A uniform electric field exists everywhere in the x, y plane. This electric field has a magnitude of 5700 N/C and is directed in the positive x direction. A point charge -5.4 × 10-9 C is placed at the origin. Find the magnitude of the net electric field at (a) x = -0.13 m, (b) x = +0.13 m, and (c) y = +0.13 m.

I don't know brother.

To find the magnitude of the net electric field at different points in space, we can combine the electric field due to the uniform electric field and the electric field due to the point charge.

The electric field due to the uniform electric field is easy to calculate. It has a constant magnitude and is directed in the positive x direction. We are given that the magnitude of the uniform electric field is 5700 N/C.

The electric field due to a point charge can be calculated using Coulomb's Law. Coulomb's Law states that the electric field due to a point charge is directly proportional to the charge and inversely proportional to the square of the distance from the charge.

(a) To find the magnitude of the net electric field at x = -0.13 m, we need to calculate the electric field due to the uniform electric field and the electric field due to the point charge.

1. Electric field due to the uniform electric field:
Since the uniform electric field is directed only in the positive x direction, the electric field at any point on the x-axis will have the same magnitude. Therefore, the electric field due to the uniform electric field at x = -0.13 m is also 5700 N/C.

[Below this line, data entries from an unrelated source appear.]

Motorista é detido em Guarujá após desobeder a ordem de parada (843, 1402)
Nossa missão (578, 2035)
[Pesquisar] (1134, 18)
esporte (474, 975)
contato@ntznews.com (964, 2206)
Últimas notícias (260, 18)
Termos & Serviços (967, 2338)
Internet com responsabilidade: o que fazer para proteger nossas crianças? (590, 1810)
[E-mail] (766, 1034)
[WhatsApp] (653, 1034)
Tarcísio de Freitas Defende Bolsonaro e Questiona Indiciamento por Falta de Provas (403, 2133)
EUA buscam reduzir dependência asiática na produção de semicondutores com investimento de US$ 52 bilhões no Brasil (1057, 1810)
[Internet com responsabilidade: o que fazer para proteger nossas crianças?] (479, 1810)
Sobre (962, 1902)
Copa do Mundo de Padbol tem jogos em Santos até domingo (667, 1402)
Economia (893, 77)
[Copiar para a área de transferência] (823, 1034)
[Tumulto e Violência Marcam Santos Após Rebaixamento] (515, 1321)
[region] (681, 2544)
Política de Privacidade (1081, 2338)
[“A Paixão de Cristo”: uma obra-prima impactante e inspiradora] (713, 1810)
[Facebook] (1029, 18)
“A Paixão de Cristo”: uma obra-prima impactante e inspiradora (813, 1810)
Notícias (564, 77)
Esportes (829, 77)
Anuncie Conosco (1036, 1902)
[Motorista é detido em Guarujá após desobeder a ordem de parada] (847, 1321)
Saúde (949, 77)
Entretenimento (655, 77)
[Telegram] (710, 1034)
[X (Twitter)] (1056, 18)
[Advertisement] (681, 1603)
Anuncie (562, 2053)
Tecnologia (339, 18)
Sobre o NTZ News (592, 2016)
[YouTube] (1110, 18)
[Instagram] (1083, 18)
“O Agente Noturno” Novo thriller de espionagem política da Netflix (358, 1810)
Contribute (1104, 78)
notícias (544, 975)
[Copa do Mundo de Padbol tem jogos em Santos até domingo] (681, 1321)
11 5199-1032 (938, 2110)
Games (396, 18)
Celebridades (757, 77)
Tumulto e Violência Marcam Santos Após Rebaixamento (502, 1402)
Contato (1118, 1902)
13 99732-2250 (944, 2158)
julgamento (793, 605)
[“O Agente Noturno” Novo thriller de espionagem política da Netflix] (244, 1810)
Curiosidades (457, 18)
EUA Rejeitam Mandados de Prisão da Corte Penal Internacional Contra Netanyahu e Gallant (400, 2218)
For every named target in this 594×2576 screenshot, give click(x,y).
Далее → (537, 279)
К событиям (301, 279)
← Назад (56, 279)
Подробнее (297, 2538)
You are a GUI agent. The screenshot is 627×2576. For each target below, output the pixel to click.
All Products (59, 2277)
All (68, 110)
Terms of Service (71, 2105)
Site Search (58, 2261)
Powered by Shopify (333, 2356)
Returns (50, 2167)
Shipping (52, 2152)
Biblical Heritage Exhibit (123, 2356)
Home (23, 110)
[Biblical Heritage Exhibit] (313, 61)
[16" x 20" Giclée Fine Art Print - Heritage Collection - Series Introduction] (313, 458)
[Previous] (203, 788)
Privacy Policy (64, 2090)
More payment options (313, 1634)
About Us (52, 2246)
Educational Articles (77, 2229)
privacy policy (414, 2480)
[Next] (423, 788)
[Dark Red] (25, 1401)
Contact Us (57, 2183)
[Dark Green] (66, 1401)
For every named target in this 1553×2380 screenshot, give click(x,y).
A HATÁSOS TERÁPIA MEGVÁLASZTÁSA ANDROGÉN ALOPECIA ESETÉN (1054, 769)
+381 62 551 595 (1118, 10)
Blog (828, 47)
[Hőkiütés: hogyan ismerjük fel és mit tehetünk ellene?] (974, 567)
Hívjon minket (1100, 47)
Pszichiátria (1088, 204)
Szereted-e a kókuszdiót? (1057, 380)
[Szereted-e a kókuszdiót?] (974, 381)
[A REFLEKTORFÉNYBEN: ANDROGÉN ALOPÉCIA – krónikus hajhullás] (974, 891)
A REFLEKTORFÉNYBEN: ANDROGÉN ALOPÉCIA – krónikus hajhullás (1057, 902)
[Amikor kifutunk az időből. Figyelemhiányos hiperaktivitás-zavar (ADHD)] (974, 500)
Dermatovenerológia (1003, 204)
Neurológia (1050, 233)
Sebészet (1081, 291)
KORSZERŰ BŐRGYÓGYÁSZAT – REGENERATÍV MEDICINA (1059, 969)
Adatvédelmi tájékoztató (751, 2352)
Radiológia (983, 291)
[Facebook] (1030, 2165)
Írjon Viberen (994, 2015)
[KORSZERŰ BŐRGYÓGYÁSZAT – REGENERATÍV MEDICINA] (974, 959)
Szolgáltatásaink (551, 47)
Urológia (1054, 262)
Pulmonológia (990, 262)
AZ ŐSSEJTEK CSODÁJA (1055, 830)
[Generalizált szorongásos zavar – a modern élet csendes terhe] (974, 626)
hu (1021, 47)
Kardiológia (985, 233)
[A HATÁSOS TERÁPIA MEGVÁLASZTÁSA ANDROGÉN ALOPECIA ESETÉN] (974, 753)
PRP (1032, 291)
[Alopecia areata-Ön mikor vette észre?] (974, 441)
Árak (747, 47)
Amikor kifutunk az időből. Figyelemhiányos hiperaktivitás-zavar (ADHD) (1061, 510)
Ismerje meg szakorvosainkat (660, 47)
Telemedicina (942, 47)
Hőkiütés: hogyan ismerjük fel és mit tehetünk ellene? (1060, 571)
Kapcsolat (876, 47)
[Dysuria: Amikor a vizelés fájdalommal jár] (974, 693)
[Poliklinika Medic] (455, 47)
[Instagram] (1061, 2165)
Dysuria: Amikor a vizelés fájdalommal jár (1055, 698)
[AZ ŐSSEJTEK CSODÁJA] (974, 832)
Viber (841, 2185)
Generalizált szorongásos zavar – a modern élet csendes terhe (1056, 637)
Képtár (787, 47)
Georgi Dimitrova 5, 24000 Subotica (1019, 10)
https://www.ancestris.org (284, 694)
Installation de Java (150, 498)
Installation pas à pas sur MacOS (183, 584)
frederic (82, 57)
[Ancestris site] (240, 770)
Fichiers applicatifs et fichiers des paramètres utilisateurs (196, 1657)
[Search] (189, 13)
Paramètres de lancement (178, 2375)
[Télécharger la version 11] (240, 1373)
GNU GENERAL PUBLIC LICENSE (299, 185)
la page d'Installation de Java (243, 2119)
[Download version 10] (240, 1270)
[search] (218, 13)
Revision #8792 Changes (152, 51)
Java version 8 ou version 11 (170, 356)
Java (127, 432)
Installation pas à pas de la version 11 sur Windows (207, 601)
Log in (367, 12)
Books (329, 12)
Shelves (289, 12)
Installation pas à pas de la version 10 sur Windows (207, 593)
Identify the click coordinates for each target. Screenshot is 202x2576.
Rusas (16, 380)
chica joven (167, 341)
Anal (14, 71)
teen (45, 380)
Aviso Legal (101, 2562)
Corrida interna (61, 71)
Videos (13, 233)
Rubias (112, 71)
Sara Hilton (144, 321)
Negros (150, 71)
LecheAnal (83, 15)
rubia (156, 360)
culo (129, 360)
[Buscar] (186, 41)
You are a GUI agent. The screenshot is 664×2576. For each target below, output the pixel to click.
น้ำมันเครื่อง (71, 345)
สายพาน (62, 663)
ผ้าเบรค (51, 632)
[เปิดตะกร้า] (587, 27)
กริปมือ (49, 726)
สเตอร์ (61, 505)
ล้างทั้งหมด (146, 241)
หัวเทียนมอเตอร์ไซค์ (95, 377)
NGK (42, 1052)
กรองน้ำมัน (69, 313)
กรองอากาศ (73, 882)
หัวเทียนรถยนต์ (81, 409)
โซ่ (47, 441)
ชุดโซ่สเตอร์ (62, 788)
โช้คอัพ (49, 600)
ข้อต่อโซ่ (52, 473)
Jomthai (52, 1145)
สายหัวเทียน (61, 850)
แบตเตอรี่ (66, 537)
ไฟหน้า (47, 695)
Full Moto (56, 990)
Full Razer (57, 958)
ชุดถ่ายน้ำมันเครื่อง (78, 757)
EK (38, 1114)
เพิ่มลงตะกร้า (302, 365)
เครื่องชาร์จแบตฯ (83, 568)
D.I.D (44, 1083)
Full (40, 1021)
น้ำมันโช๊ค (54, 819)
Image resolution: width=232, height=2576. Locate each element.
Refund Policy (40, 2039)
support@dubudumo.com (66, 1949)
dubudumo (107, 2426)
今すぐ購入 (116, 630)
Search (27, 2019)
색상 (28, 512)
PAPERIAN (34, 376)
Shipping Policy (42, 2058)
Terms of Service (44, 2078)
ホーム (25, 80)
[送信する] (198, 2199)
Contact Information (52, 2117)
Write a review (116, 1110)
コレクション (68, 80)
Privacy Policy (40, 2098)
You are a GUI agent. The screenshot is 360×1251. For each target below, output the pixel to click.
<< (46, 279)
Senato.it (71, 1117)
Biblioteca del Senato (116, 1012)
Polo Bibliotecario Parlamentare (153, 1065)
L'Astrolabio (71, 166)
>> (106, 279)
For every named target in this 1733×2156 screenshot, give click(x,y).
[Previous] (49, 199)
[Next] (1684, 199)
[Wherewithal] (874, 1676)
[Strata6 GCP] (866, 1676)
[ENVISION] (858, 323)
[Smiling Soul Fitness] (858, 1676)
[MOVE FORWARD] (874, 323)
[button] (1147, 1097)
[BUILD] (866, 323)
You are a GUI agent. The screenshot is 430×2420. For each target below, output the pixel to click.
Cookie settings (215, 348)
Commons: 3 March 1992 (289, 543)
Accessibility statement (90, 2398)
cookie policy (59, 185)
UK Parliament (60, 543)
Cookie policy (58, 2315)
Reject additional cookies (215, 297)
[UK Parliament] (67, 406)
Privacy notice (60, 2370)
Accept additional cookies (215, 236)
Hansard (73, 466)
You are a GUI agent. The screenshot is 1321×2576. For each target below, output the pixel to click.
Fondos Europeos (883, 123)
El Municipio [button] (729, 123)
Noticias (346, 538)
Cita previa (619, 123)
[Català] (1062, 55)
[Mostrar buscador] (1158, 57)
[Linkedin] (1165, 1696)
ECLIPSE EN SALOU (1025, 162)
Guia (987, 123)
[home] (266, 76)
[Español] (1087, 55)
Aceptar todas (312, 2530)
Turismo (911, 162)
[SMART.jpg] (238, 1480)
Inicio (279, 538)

2. Electric field due to the point charge:
To calculate the electric field due to the point charge at x = -0.13 m, we need to use Coulomb's Law. The formula for the electric field due to a point charge is given by:
E = k * q / r^2

Where:
E is the electric field
k is Coulomb's constant (8.99 x 10^9 N*m^2/C^2)
q is the charge
r is the distance from the charge

Plugging in the values, we get:
E = (8.99 x 10^9 N*m^2/C^2) * (-5.4 x 10^-9 C) / (0.13 m)^2

Calculating this, we find the electric field due to the point charge at x = -0.13 m.

The net electric field at x = -0.13 m is the sum of the electric fields due to the uniform electric field and the point charge. To find the net electric field, we simply add the two electric fields together.

(b) Similarly, to find the magnitude of the net electric field at x = +0.13 m, we calculate the electric field due to the uniform electric field (5700 N/C) and the electric field due to the point charge using Coulomb's Law. Then we add these two electric fields together to find the net electric field.

(c) To find the magnitude of the net electric field at y = +0.13 m, we only need to consider the electric field due to the uniform electric field since the point charge does not have a component along the y-axis. Therefore, the magnitude of the net electric field at y = +0.13 m will be the same as the magnitude of the electric field due to the uniform electric field (5700 N/C).

By following this procedure, you can calculate the magnitude of the net electric field at each given point by combining the electric field due to the uniform electric field and the electric field due to the point charge using the appropriate formulas.